Exercise details:
Can you write out the items from the line with "Given: Click the search magnifier icon" to the line with "Looking at the" again, with "magnifier" replaced by "magnifying glass" and everything else unchanged? Give only those lines, and leave the pictures out.

Data excerpts:
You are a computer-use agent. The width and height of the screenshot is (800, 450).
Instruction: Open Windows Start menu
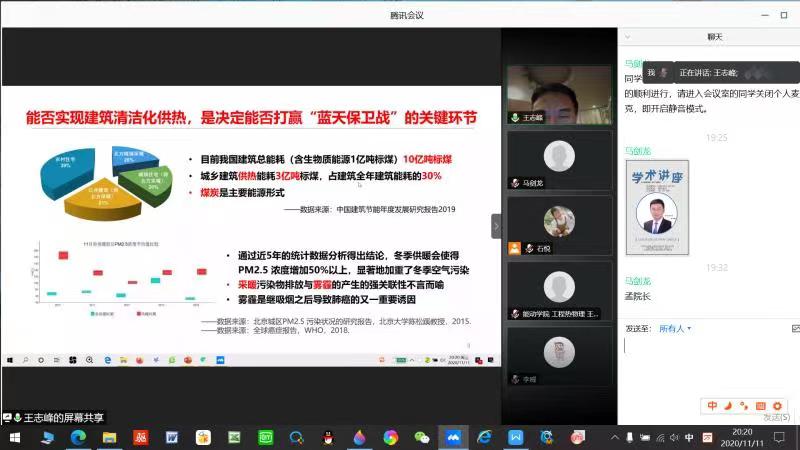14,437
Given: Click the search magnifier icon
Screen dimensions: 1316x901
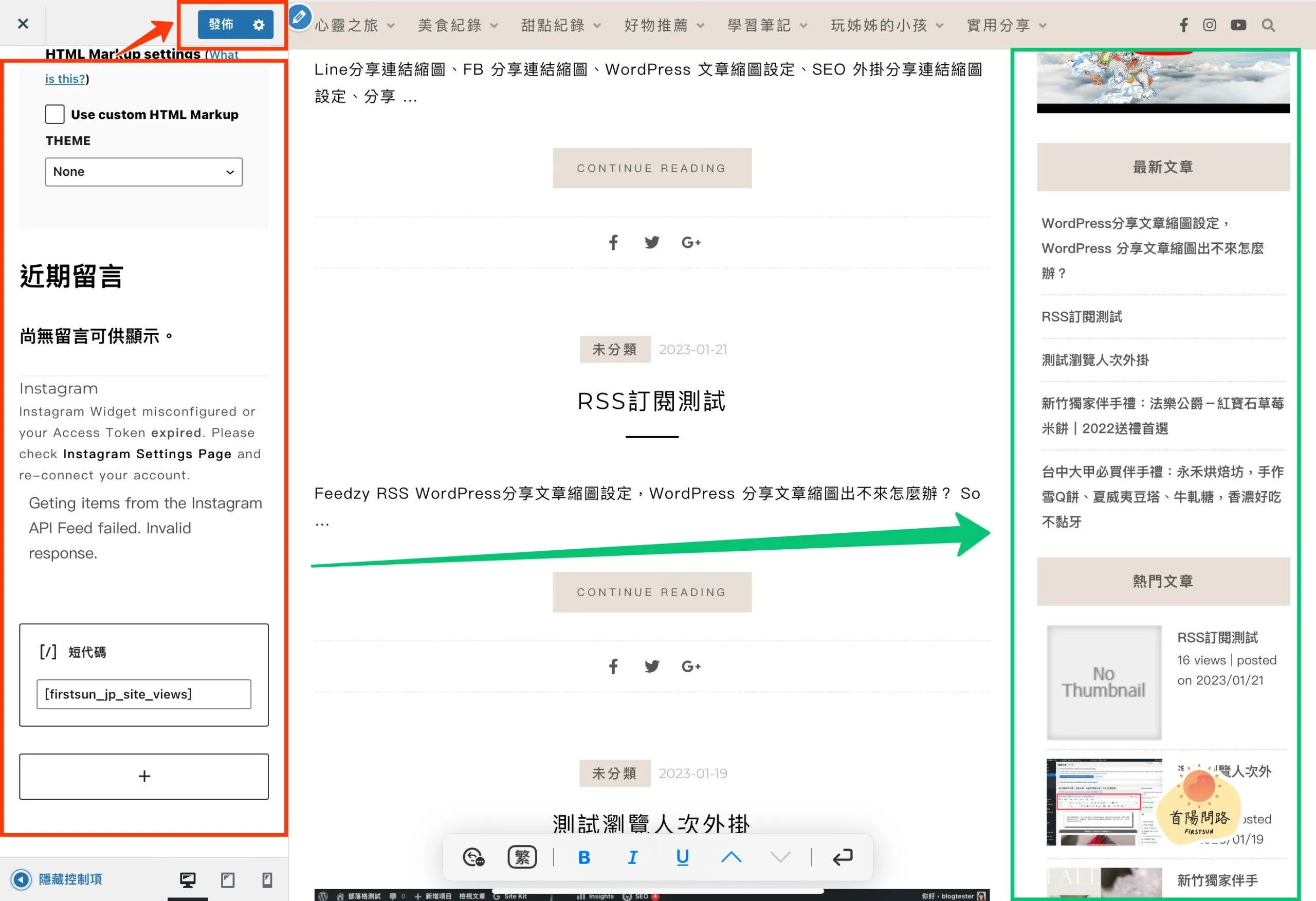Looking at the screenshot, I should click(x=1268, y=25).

* * *

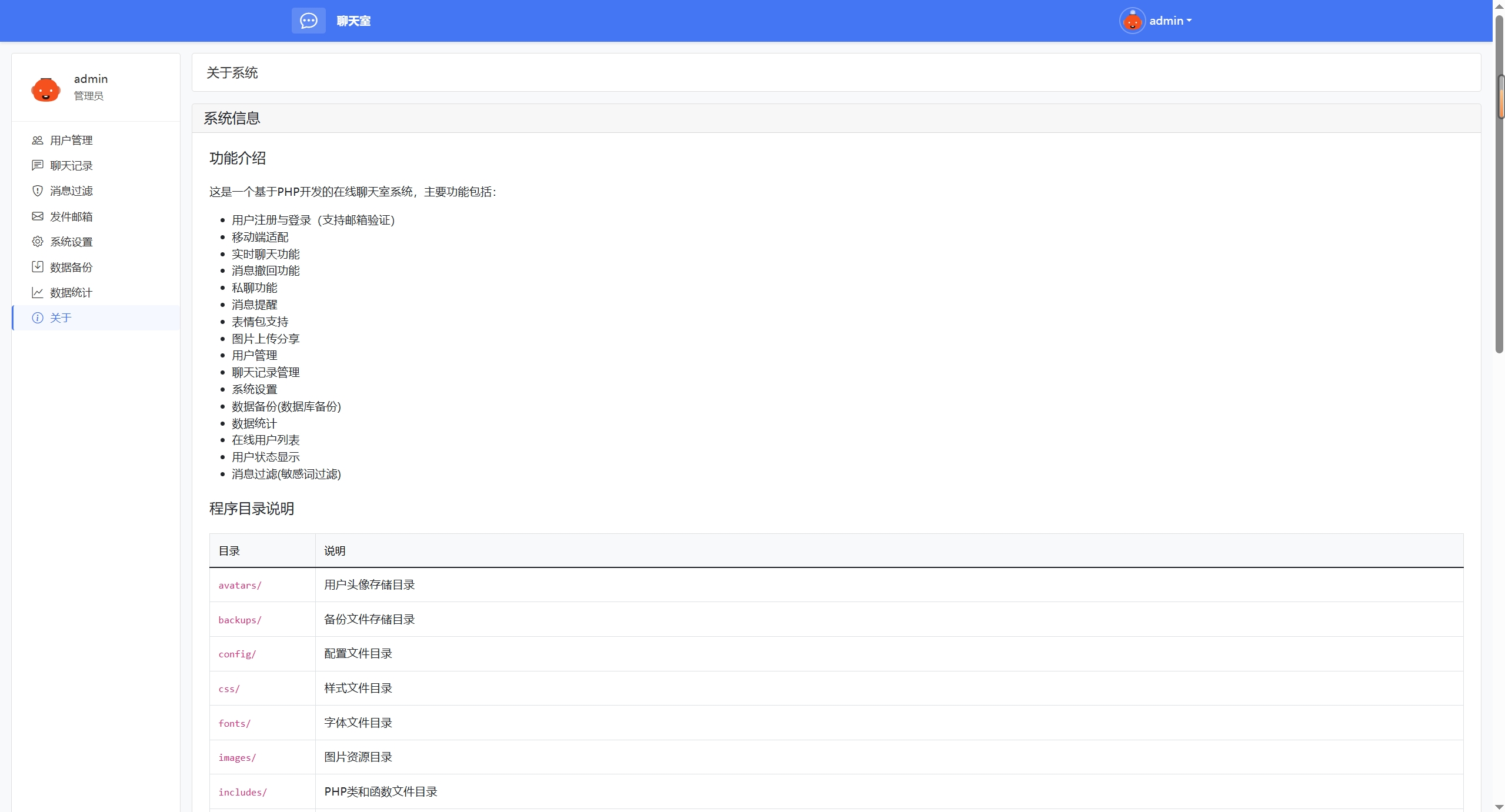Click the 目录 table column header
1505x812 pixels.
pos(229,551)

Answer in full:
Given: Click the search magnifying glass icon
Screen dimensions: 1316x901
Looking at the screenshot, I should click(x=1268, y=25).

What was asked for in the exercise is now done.